Lei Jun asked me to find him in his office. He asked what I was doing.

I showed him the magazine in my hand and said I was the manager of this magazine.

Lei Jun said: “Why do you want to do this?”

I said: “I can’t find a job.”

Lei Jun said: “But why do you want to do this?”

I said: “I want to learn some small skills that can support my family, which anyone can do.”

Lei Jun said: “Then just do this.”

Being a magazine manager is essentially about advertising sales.

With my qualifications for writing major project proposals worth billions for the National Development and Reform Commission, writing an advertising proposal for clients worth three to five hundred thousand should not be difficult.

First, a client requested a kickback. I couldn’t confirm if that meant money, but I thought about it and decided to try giving it.

I treated this client to a meal and handed him an envelope. During the meal, both of us were absent-minded, neither of us were there for the food and conversation. Then I handed him the envelope, and without any hesitation or polite refusal, he smoothly stuffed it into his pocket and left.

That night, I cried for a long time.

In the past, I woke up early and worked hard for friendship and honor.

From then on, what I did had no honor at all; I was just doing a small business of pulling ads for kickbacks.

Later, I learned to create websites, and eventually sold the website to Tencent, and later… ten years passed.

In the eyes of the world, I am considered successful.

5

Academician Ni Guangnan is Still Persisting

In early 2014, I left Tencent.

After completing the procedures, I sent a WeChat message to Academician Ni Guangnan: “Teacher Ni, I have left Tencent.”

Academician Ni replied, “Come find me; I happen to have something to discuss with you.”

I went to see him.

In 2013, during government procurement, I consulted Academician Ni Guangnan on strategies against Win8.

Academician Ni Guangnan directly wrote to General Secretary Xi, bluntly suggesting: “Develop a controllable operating system for developing countries based on a shared software architecture.”

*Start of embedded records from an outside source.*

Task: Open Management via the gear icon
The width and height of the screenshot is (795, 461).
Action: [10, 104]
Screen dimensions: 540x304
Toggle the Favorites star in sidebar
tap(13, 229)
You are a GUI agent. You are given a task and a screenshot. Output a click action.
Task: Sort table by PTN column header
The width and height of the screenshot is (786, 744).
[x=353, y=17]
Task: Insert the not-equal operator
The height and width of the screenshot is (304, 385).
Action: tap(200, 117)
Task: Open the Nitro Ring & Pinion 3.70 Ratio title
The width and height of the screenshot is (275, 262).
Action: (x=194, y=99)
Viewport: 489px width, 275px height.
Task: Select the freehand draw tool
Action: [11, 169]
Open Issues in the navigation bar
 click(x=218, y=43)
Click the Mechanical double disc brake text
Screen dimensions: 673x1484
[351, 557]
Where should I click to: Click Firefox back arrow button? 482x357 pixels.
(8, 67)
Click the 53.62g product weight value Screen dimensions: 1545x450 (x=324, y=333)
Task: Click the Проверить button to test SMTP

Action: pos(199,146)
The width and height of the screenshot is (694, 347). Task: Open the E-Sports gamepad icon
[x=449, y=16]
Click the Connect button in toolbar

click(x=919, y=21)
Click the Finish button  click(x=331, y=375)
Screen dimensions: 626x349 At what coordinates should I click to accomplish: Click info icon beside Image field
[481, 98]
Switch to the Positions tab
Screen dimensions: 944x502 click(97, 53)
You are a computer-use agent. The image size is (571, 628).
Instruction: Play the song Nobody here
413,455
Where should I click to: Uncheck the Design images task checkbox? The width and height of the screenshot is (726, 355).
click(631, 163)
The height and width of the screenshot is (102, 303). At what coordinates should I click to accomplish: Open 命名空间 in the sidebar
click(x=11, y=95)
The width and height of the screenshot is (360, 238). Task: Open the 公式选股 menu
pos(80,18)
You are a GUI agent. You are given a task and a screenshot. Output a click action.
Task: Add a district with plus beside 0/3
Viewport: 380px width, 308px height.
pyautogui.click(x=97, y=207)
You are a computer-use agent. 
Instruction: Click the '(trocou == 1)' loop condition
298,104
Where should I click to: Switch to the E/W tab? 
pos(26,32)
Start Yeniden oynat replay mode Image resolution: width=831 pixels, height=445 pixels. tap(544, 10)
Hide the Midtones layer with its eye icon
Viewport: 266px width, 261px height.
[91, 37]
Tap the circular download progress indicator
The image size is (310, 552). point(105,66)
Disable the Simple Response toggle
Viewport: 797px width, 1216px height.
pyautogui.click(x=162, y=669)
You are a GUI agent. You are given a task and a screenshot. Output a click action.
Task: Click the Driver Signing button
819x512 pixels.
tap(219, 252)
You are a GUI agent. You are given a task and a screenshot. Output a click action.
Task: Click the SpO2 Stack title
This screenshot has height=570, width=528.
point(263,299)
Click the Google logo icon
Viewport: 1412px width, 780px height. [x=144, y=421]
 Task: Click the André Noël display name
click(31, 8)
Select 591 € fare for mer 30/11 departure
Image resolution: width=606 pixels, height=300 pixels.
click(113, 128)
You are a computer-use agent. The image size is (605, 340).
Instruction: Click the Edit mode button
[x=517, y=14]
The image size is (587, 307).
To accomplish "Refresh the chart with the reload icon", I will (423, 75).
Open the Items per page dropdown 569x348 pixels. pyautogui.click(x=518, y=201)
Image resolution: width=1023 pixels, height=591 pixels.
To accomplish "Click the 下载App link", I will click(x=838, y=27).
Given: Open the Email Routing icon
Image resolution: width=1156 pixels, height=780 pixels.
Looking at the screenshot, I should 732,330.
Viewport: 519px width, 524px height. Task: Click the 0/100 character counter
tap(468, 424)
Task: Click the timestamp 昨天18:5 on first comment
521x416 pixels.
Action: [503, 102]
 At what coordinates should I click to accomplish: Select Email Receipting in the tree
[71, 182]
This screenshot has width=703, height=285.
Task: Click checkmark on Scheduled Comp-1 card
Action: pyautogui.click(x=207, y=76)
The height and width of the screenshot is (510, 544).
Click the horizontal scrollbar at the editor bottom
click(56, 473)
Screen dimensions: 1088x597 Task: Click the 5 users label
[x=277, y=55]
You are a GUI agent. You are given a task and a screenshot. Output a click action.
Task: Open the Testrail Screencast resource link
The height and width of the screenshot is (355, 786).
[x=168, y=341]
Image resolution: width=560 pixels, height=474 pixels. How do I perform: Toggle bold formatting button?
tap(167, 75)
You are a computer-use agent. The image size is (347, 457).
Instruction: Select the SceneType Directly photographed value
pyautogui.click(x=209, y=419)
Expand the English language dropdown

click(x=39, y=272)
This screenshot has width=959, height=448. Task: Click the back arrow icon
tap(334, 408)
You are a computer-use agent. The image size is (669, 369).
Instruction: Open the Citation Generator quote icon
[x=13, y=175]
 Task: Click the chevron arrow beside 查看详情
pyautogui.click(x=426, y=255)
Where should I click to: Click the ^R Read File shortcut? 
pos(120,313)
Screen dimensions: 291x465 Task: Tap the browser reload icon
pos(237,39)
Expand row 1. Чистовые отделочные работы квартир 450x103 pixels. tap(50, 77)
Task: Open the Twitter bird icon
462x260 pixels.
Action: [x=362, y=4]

The main text of Academician Ni’s report was less than 800 words, and the General Secretary handwrote over 200 words of comments. “The importance of core technologies and information infrastructure such as computer operating systems is self-evident. We must solve the problems of being constrained by others in some key technologies and devices as soon as possible.”

More than ten years have passed, and after experiencing failures and controversies, he has apologized to the Ministry of Science and Technology for various reasons, yet Academician Ni is still persisting.

When I visited him in early 2014, he was still wearing the same cotton coat from 2001.

Academician Ni still trusts me and directly brought me together with a few key individuals to discuss how to promote a controllable operating system in mobile scenarios.

Ten years have passed. Google and Apple defeated Microsoft. Microsoft is still strong, but the PC era has ended.

Yu Cisheng and Li Wuqiang have both retired. Li Delei’s whereabouts are unknown, and Yongzhong has gone bankrupt and is being liquidated.

Liu Qiang left Ark in 2005 to establish Junzheng, which went public in 2010. Now, many chips used in 360 cameras, Xiaomi watches, etc., are made by Liu Qiang. The investment made by Academician Ni Guangnan in Ark CPU in 2000 has still yielded results.

Huawei bought the ARM license and produced the HiSilicon chip.

Xiaomi also invested billions in developing the Pinecone processor.

Just like more than ten years ago, as long as we resolve the intellectual property issues, choose the right technical route, find capable people, and invest in the work, CPUs/chips can be produced.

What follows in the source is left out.